Buffer exchange is a ubiquitous part of protein formulation and many sample preparation requirements. Whether you work on developability screening, sample prep for analytics, biologic characterization, protein conjugation, activity studies or formulation development, you will be familiar with the challenges of buffer exchange.
In a SelectScience webinar, Donna Chen and Joe Barco, of Unchained Labs, introduce a brand-new solution for buffer exchange automation. Big Tuna provides a more uniform sample handling approach and can additionally provide degrees of process control that are otherwise inaccessible by manual methods, helping you to overcome challenges with manual methods and to simplify your workflow.
Read on for highlights from the webinar Q&A session or register to watch the webinar on demand.
How long does it take for Big Tuna to finish buffer exchange for one plate?
For a 96-well plate, the low is somewhere around 2.5 hours, and for a 24-well plate it’s about 4 to 4.5 hours. It is dependent on the protein concentration and the viscosity of the solution being transferred, but at a lower concentration, say, 10 mg/mL or below, or simple buffers, it's about that time.
Can I use part of a plate in a single run, or do I have to use the whole thing?
You can use part of the plate. The GUI (graphical user interface) for Big Tuna will allow you to choose certain groups of wells or a single well and do transfers on those. You can then put the plate aside and use it a second time for the unused wells.
How can it handle samples with volumes over the maximum volume? I sometimes have samples that are 20 mL - 25 mL to exchange.
You can put those in multiple wells of the plate. You can tell the software that it can either address those as individual wells and just track the percent exchange and the volume removal as individual wells. Or you can identify within the software that those are a pool of samples so that if you're going to a certain percent volume exchange, it will keep track of those and then when you hit the average across those wells, it will then stop the buffer-exchange process.
Does Big Tuna measure protein concentration?
The instrument does not measure protein concentration directly. It requires the operator to put in an approximate protein concentration so that the system can then provide expected parameters as to how long to do the pressurization and how to run the plate. So that's how the information is used on Big Tuna.

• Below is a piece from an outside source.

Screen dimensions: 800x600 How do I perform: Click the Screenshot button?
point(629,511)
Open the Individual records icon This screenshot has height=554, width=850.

For all of the data that we've generated and shown on this presentation and in our application notes we've used the Lunatic, which is another low-volume-protein-concentration analytic instrument that we sell to do those measurements. We use the Lunatic measurement and the Big Tuna volume to confirm recovery and percent exchange.
Is online protein concentration Lunatic-included, or is it possible to add on?
Within the space of the instrument, it's not possible to have the Lunatic physically integrated into the instrument. We do have our software package called LEA which allows you to integrate both Big Tuna and Lunatic into a single experiment file, but you could also run those things offline. I think for the speed of the liquid handling, it may be more efficient to load the Lunatic chip offline regardless, because we have a 6-tip on the Big Tuna.
Can I run samples at different volumes at the same time?
Yes, the instrument allows you to do that. However, if you're looking at efficiency and best results, you'd want to limit the variation. So, for example, if I have an 8 mL plate or if I'm using the 24-well plate, I don't want to mix samples that are 8 mL and 1 mL, because everything is going to be gated by how long it thinks that 1 mL sample is going to run. So, you'd want to separate that out from an efficiency standpoint.
What about samples at different viscosities or concentrations at the same time?
It’s a similar thing with samples of different viscosities – it will handle it, but in general course of use, you probably want to keep things sort of grouped together. So, you don't want to transfer protein that's in 50% glycerol at the same time as you're transferring something in PBS or something at 10 mg/mL and 200 mg/mL. It ends up being inefficient for the slower protein to run. So, you'd want to separate that out as a course of normal operation anyway.
Are there any challenges with buffers containing high levels of sugar or high-viscosity samples?
Yes. We addressed this a little in the presentation. We've tested buffers with high levels of sugar on our buffer-exchange systems and it just runs a little bit slower. High-viscosity samples result in a similar thing, so we highlighted changing the parameters and how we actually do the buffer exchange to make a higher-viscosity sample run a little bit faster and more efficiently.
For the concentration step, how do you control the speed of concentration and how do you make sure it's uniform across each well?
The way that the concentration step operates is, you do your buffer exchange – the buffer exchange process works by measuring volume all along, in between every cycle of buffer exchange. When it's calculated that everything has reached the exchange percentage, it starts the concentration process.
The concentration step works through three steps of pressurization. It does pressurization for a few minutes, stops, measures volume, and then does that two more times. It uses that first check to approximate how long it should be pressurizing for the next couple of cycles. You get to the point when you have some wells running at different viscosities than others, simply by a function of the buffer it's in. Big Tuna will re-add that buffer back in, so that every time you start that next cycle, things that are running a little bit faster are not going to overconcentrate, and it will allow time for the things that are running a little bit slower to concentrate to the target.